* [What you will do]
**1)** The research summary on cord and peripheral blood in neonates is given below. For each statement, say yes or no depending on whether it agrees with that summary, and quote the words that decide it: (a) Cord blood is harder to access than peripheral blood. (b) Cord blood is exposed to perinatal stress responses. (c) Plenty of data confirm that using cord blood in place of peripheral blood is valid.
**2)** Write the next part of the research summary on cord and peripheral blood in neonates, picking up after its last sentence.

Sarah Grossarth

Sarah Grossarth

PI: Hendrik Weitkamp, MD, Department of Pediatrics

Apples and oranges: Differential transcriptomic and protein response between cord and peripheral blood in neonates

Cord blood is used frequently as a correlate for peripheral blood in neonates despite its exposure to perinatal stress responses and possibly other environmental factors. Unlike peripheral blood, cord blood is easily accessible, making it more convenient to use. It is commonly thought that umbilical cord blood and peripheral blood have the same cellular composition and are functionally the same from an immunological standpoint. However, there is minimal data to confirm that this alternative approach is valid.

* [Data under study]

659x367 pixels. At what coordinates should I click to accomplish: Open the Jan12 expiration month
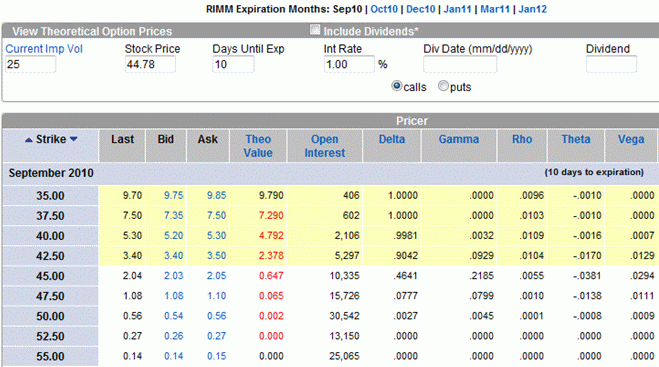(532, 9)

* * *

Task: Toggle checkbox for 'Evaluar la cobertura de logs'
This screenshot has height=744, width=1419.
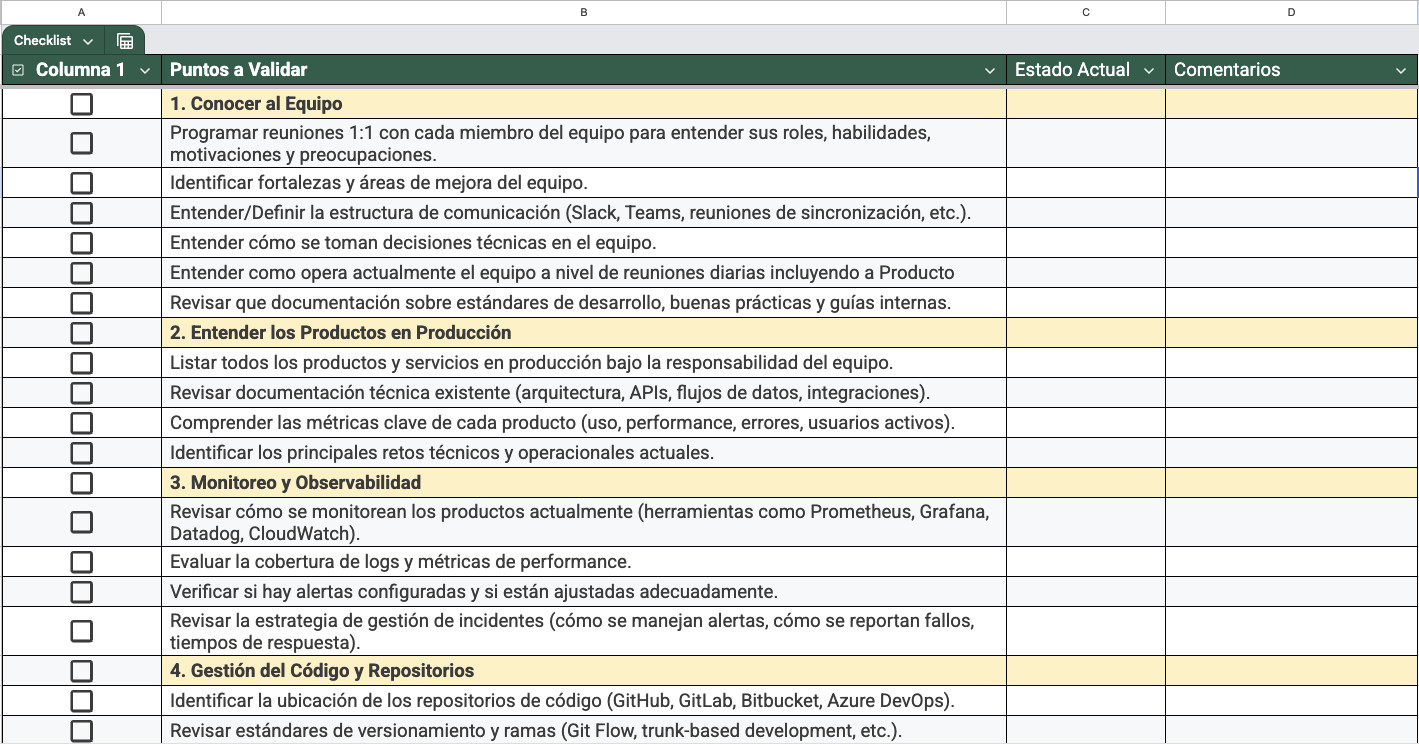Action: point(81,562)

* [Expected responses]
**1)**
(a) No: "Unlike peripheral blood, cord blood is easily accessible"
(b) Yes: "despite its exposure to perinatal stress responses"
(c) No: "there is minimal data to confirm that this alternative approach is valid"

**2)**
Whole blood samples (400-500µL) from cord and peripheral blood will be collected in micro-containers containing EDTA (ethylenediaminetetraacetic acid) during routine resuscitation from 20 preterm and 20 term neonates, followed by immediate RNA stabilization in PaxGene™ reagent. Peripheral blood samples will be collected from the same newborn with need for immediate venous access for either antibiotics (suspected early onset sepsis) or prostaglandin infusion (congenital heart disease) or other clinical reasons. RNA will be amplified using the Nugen Ovation Pico WTA System V2 (Nugen Technologies) and hybridized labeled cDNA targets to Affymetrix GeneChip® GGh3 Transcriptome Array per standard protocols. Plasma will be isolated from whole blood immediately and stored for subsequent batch processing at − 80 °C.

The transcriptomic and protein response within cord blood activates during labor and is thought to be notably different in response when compared to responses in peripheral blood. Therefore, limitations could be present when using cord blood as a correlate to peripheral blood.